*** Exercise data

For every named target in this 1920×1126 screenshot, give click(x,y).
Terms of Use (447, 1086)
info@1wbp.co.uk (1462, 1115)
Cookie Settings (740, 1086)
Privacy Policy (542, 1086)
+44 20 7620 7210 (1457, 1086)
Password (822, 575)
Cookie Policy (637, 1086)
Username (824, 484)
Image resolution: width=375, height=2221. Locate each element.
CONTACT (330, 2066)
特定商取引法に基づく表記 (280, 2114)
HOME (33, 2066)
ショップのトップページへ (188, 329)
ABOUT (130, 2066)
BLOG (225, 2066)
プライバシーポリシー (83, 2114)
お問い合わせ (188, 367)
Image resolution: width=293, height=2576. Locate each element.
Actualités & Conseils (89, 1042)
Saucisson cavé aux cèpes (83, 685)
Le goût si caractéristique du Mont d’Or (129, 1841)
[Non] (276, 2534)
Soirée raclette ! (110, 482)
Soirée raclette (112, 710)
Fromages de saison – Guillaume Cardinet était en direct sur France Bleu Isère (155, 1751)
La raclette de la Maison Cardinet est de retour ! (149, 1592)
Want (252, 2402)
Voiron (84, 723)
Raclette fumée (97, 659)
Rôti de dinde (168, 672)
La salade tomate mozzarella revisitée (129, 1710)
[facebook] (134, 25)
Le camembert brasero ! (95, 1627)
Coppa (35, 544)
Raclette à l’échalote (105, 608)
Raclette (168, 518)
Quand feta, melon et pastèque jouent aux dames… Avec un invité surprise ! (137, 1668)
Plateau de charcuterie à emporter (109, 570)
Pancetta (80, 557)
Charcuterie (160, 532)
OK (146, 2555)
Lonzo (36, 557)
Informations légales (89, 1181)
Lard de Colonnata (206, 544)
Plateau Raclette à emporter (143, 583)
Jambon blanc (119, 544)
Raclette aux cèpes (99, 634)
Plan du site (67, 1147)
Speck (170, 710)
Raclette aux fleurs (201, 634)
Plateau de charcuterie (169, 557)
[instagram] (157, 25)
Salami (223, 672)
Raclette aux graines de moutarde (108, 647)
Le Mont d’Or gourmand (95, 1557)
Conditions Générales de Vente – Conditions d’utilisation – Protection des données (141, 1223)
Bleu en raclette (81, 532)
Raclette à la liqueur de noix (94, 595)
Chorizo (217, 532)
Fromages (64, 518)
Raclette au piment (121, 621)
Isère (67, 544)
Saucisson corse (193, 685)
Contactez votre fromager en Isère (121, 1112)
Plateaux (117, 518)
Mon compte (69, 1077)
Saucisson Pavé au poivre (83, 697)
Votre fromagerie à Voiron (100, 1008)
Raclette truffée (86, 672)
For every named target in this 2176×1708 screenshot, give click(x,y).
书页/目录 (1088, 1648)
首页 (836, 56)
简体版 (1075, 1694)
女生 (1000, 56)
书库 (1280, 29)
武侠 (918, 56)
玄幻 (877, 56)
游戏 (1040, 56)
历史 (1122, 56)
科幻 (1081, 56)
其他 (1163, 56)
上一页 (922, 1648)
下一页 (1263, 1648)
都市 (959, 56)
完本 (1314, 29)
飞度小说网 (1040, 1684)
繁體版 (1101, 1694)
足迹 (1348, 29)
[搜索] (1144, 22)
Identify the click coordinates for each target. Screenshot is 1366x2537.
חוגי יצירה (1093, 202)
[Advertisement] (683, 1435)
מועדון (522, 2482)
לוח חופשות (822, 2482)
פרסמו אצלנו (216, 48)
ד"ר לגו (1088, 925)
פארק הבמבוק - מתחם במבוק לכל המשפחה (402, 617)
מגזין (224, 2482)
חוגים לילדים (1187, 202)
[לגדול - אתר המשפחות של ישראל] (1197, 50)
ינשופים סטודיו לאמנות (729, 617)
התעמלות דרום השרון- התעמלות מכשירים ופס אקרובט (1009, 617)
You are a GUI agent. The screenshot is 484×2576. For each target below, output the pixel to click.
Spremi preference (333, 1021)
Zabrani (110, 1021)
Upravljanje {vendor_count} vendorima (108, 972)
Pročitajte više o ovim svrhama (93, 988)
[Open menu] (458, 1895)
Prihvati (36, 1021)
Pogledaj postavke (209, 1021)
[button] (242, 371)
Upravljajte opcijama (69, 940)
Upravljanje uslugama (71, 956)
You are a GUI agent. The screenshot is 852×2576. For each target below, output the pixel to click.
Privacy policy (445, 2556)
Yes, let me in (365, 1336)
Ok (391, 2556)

******

The task:
Copy the lines above exactly, beginning at the line that has "Raclette aux graines de moutarde (108, 647)" and stopping after the line that has "התעמלות דרום השרון- התעמלות", and omit the rest.

Written answer:
Raclette aux graines de moutarde (108, 647)
Le Mont d’Or gourmand (95, 1557)
Conditions Générales de Vente – Conditions d’utilisation – Protection des données (141, 1223)
Bleu en raclette (81, 532)
Raclette à la liqueur de noix (94, 595)
Chorizo (217, 532)
Fromages (64, 518)
Raclette au piment (121, 621)
Isère (67, 544)
Saucisson corse (193, 685)
Contactez votre fromager en Isère (121, 1112)
Plateaux (117, 518)
Mon compte (69, 1077)
Saucisson Pavé au poivre (83, 697)
Votre fromagerie à Voiron (100, 1008)
Raclette truffée (86, 672)
For every named target in this 2176×1708 screenshot, give click(x,y).
书页/目录 (1088, 1648)
首页 (836, 56)
简体版 (1075, 1694)
女生 (1000, 56)
书库 (1280, 29)
武侠 (918, 56)
玄幻 (877, 56)
游戏 (1040, 56)
历史 (1122, 56)
科幻 (1081, 56)
其他 (1163, 56)
上一页 (922, 1648)
下一页 (1263, 1648)
都市 (959, 56)
完本 (1314, 29)
飞度小说网 (1040, 1684)
繁體版 (1101, 1694)
足迹 (1348, 29)
[搜索] (1144, 22)
Identify the click coordinates for each target. Screenshot is 1366x2537.
חוגי יצירה (1093, 202)
[Advertisement] (683, 1435)
מועדון (522, 2482)
לוח חופשות (822, 2482)
פרסמו אצלנו (216, 48)
ד"ר לגו (1088, 925)
פארק הבמבוק - מתחם במבוק לכל המשפחה (402, 617)
מגזין (224, 2482)
חוגים לילדים (1187, 202)
[לגדול - אתר המשפחות של ישראל] (1197, 50)
ינשופים סטודיו לאמנות (729, 617)
התעמלות דרום השרון- התעמלות מכשירים ופס אקרובט (1009, 617)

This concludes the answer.